[Data excerpts]
◆ ◆ ◆

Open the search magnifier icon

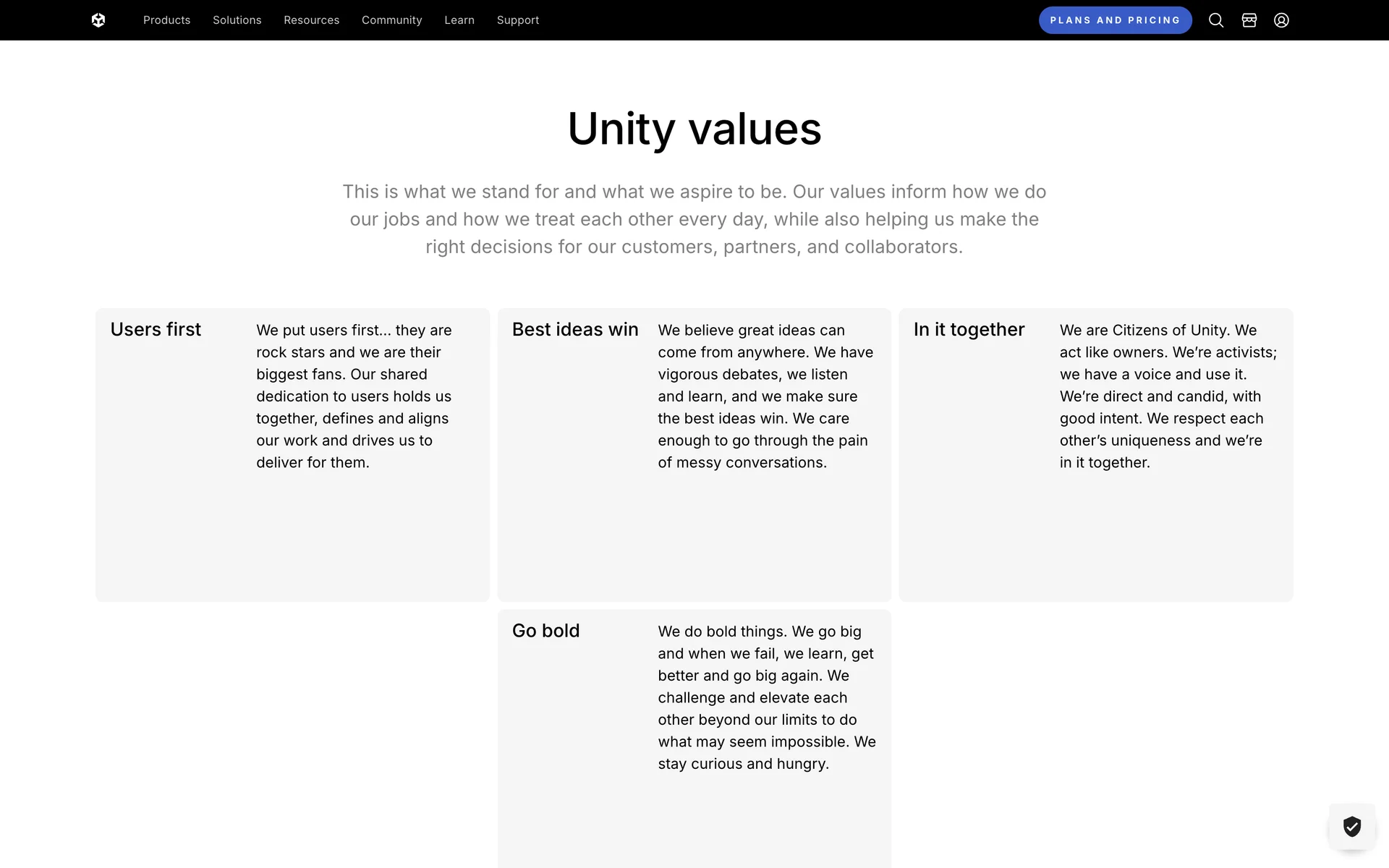(x=1216, y=20)
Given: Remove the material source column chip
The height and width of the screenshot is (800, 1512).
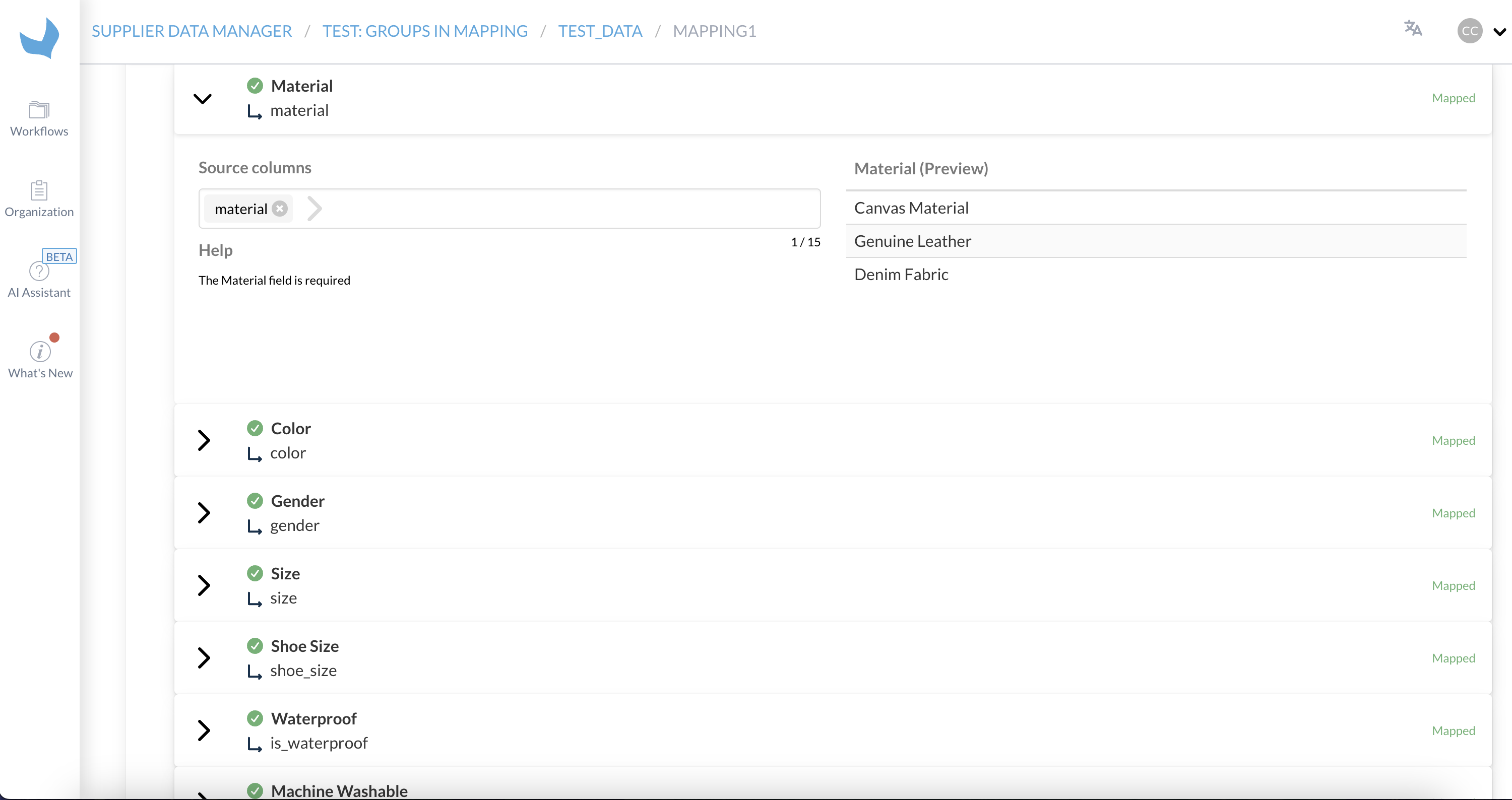Looking at the screenshot, I should point(280,209).
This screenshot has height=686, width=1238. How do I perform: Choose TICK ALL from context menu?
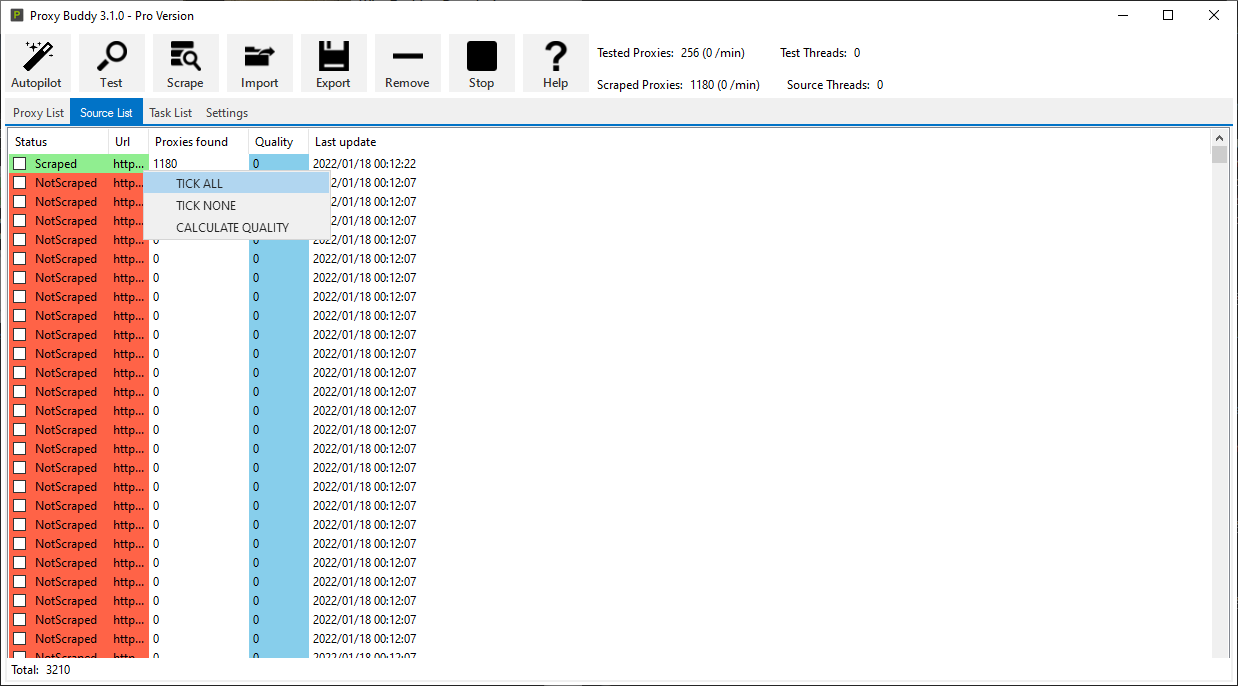click(x=200, y=184)
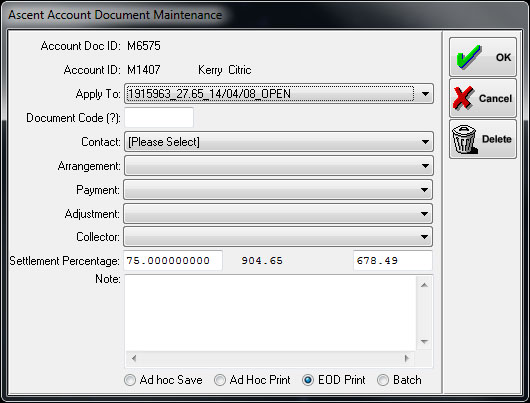
Task: Click inside the Note text area
Action: [x=270, y=313]
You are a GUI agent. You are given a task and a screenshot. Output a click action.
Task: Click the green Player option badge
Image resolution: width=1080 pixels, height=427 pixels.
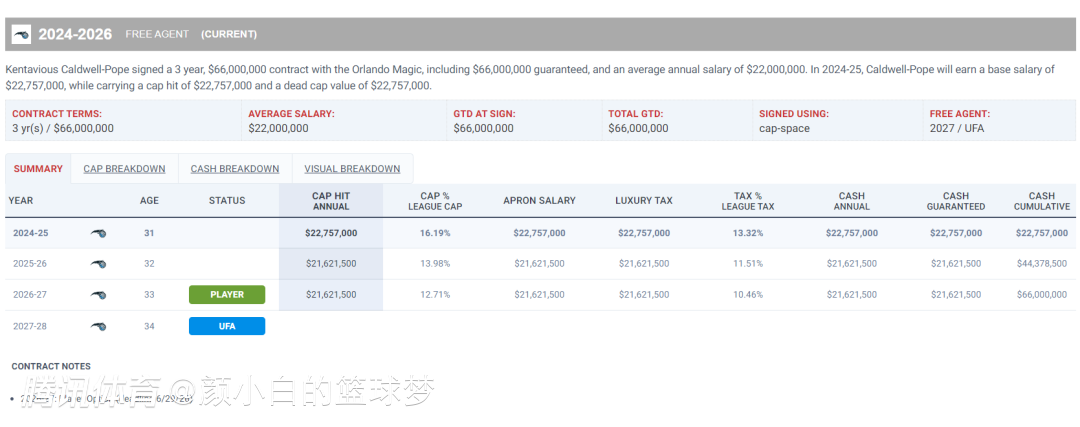click(227, 295)
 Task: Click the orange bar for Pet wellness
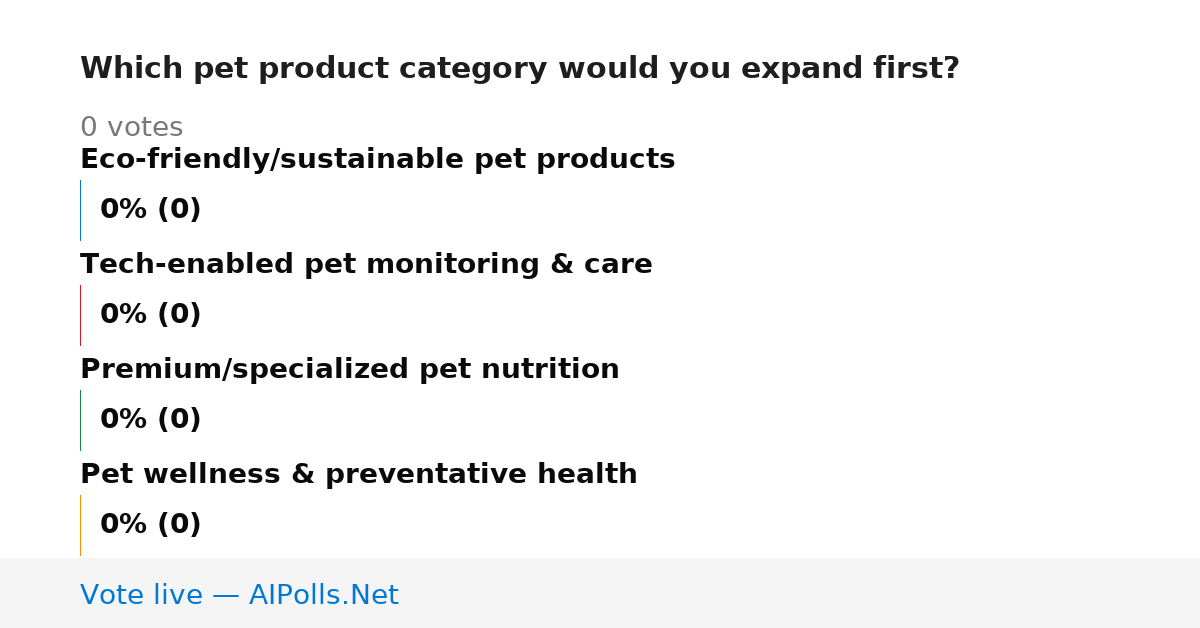pyautogui.click(x=80, y=525)

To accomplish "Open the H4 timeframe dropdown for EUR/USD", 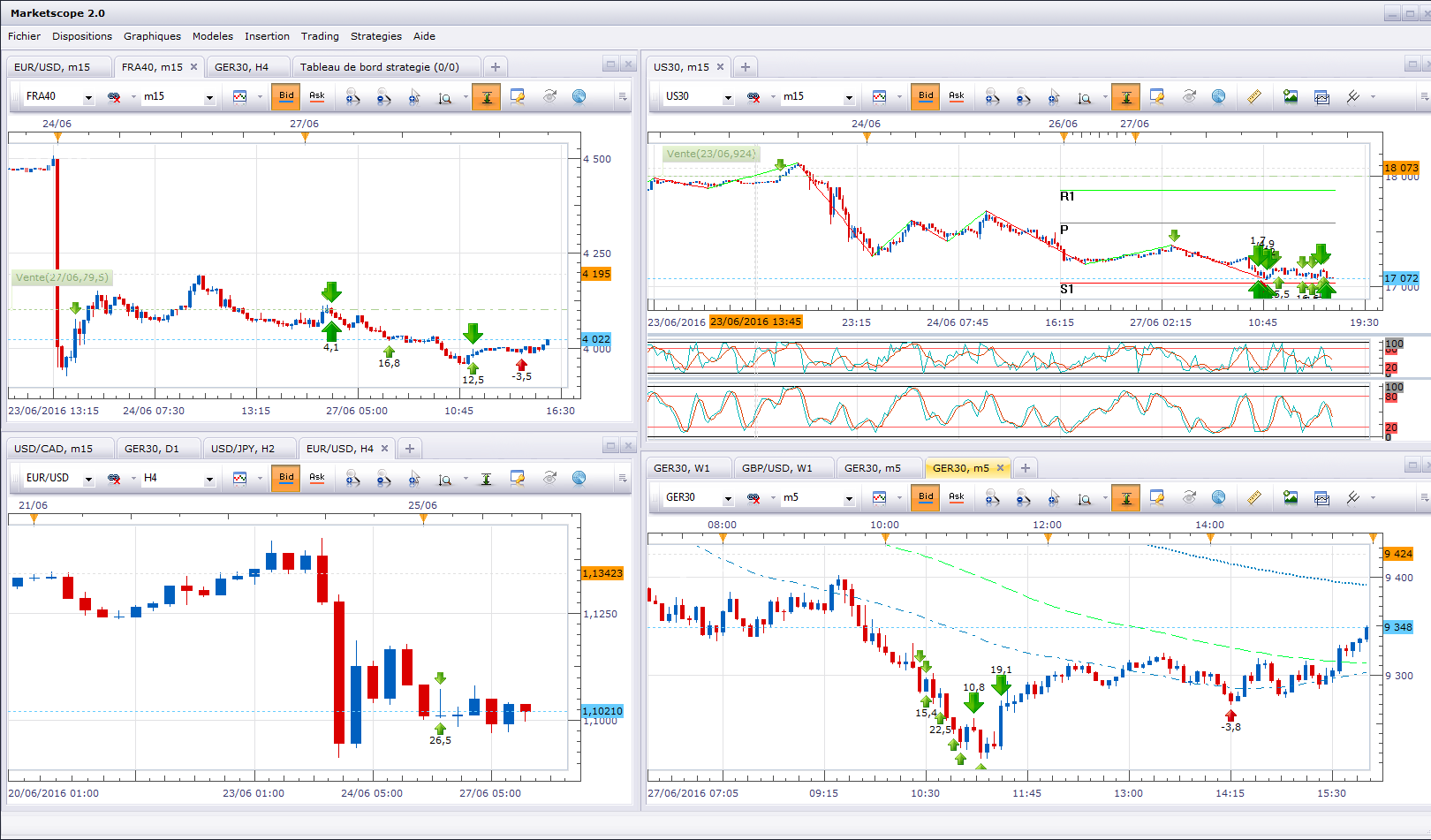I will 209,479.
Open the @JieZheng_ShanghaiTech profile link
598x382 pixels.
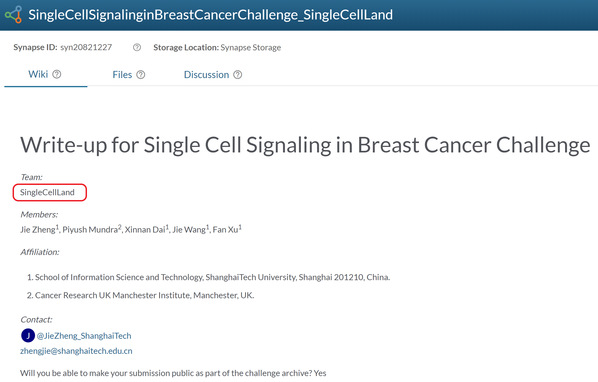(x=84, y=336)
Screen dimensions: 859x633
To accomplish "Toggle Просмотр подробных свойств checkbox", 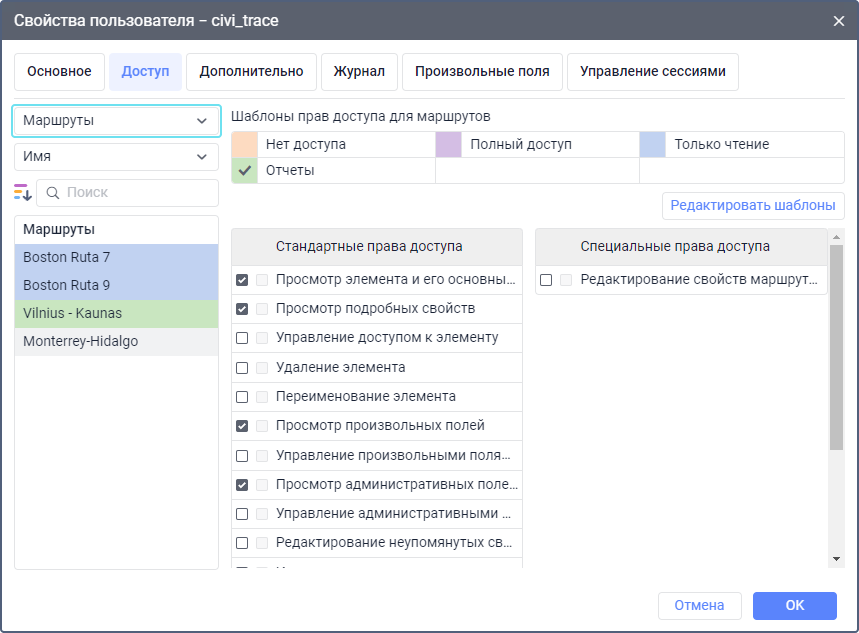I will 242,309.
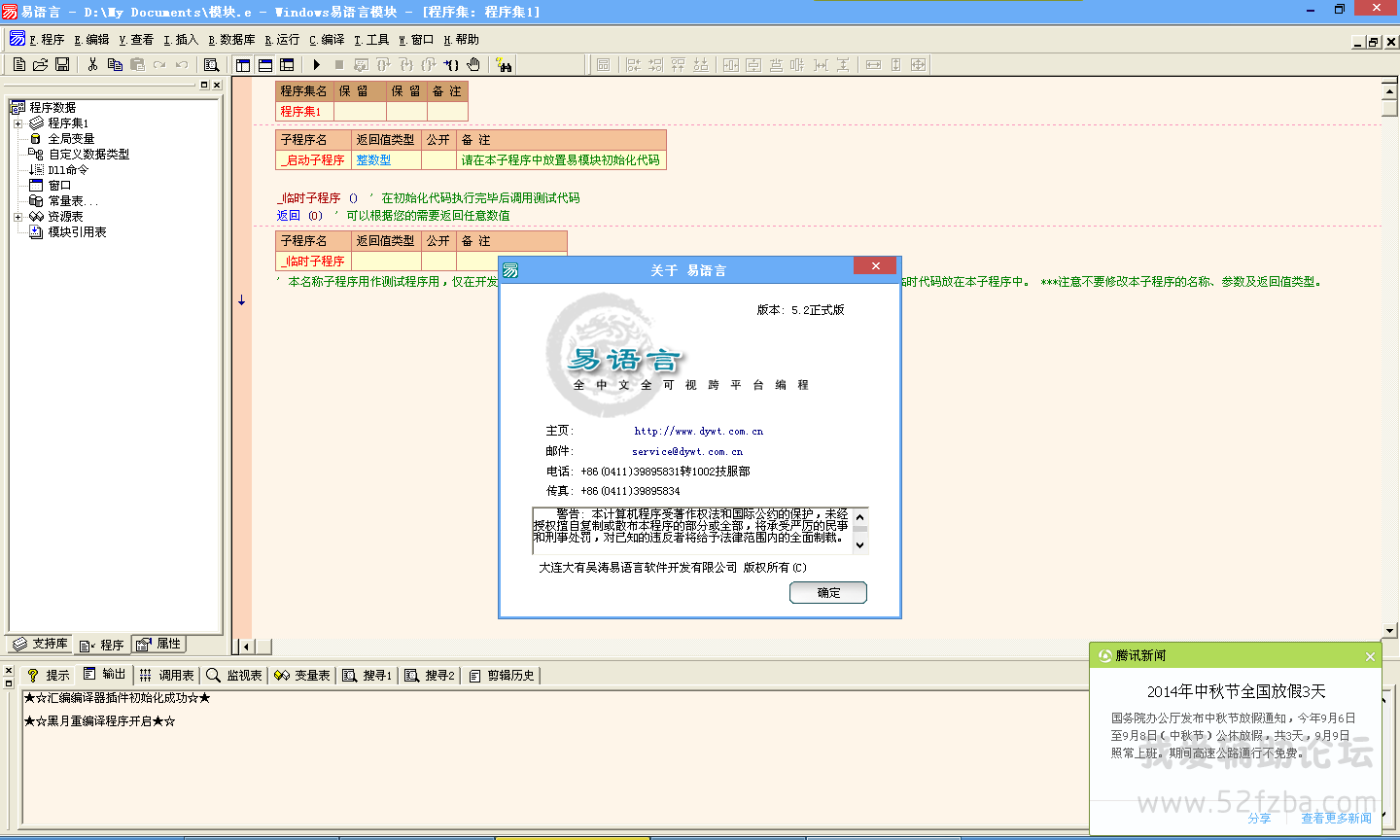Toggle the left work panel layout icon
Screen dimensions: 1400x840
coord(243,64)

◆ ◆ ◆

### AIM OF THE EXERCISE
In the answer, repeat exactly the lines from the top of the entries above through the line with "You are a GUI", and leave pictures out of it.

### SOLUTION TO THIS PROBLEM
Open the search magnifier icon

(x=1216, y=20)
Given: Remove the material source column chip
The height and width of the screenshot is (800, 1512).
Looking at the screenshot, I should point(280,209).
This screenshot has height=686, width=1238. How do I perform: Choose TICK ALL from context menu?
click(x=200, y=184)
Task: Click inside the Note text area
Action: [x=270, y=313]
You are a GUI agent. You are given a task and a screenshot. Output a click action.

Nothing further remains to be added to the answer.